The service launched early this week; already, there have been a few crisis responses, Thompson said.

“It really is a community-based response,” Jones said.

The service is available 24/7 in Montrose, Delta, Gunnison, Montrose, Ouray and Hinsdale counties. It is available to people of all ages and regardless of insurance or ability to pay, thanks to state investment.

“We should not be needing to work out someone’s ability to pay for a service when they are needing that level of an immediate response,” Jones said.

The program comes with support from the Colorado Office of Behavioral Health, which allows a response time of up to two hours in “frontier” communities such as Montrose and the other counties; Jones said that for areas in Montrose and Delta, the response time is likely to be much quicker.

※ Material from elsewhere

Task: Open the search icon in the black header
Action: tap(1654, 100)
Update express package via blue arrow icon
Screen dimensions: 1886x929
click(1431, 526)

Although the function is similar to the co-responder model, the new mobile crisis team is different — professionals still deploy to a person in need, but the idea is to avoid having to use law enforcement.

“Part of the goal of mobile response is that we are able to screen and, hopefully, deploy our team to a situation without the need for law enforcement. That is what is a little bit different from a mobile response and a co-response model,” Jones said.

The center uses established guidelines to determine when its professionals can safely respond without law enforcement support.

“The goal is that once there is a mobile response, that we are also able, if the individual is safe for transport, that we can transport them to our crisis stabilization unit, a psychiatric hospital location, again, with an intention of taking primary pressures from law enforcement around the need of response or requests for transportation,” Jones said.

The mobile crisis response can be used when the location of the individual in crisis is clear; he or she is willing to speak with a clinician; there is no risk of harm to self or others; no medical concerns and the individual cannot access the walk-in clinic.

A law enforcement response will be needed when unsecured weapons are at the scene; there are unsecured aggressive animals; a domestic dispute is in progress or the person is aggressive or violent toward others.

When a person is actively harming himself or herself, other others; attempting suicide; having a medical emergency; in unresponsive, or is significantly impaired by drugs, medication or alcohol, 911 should be called.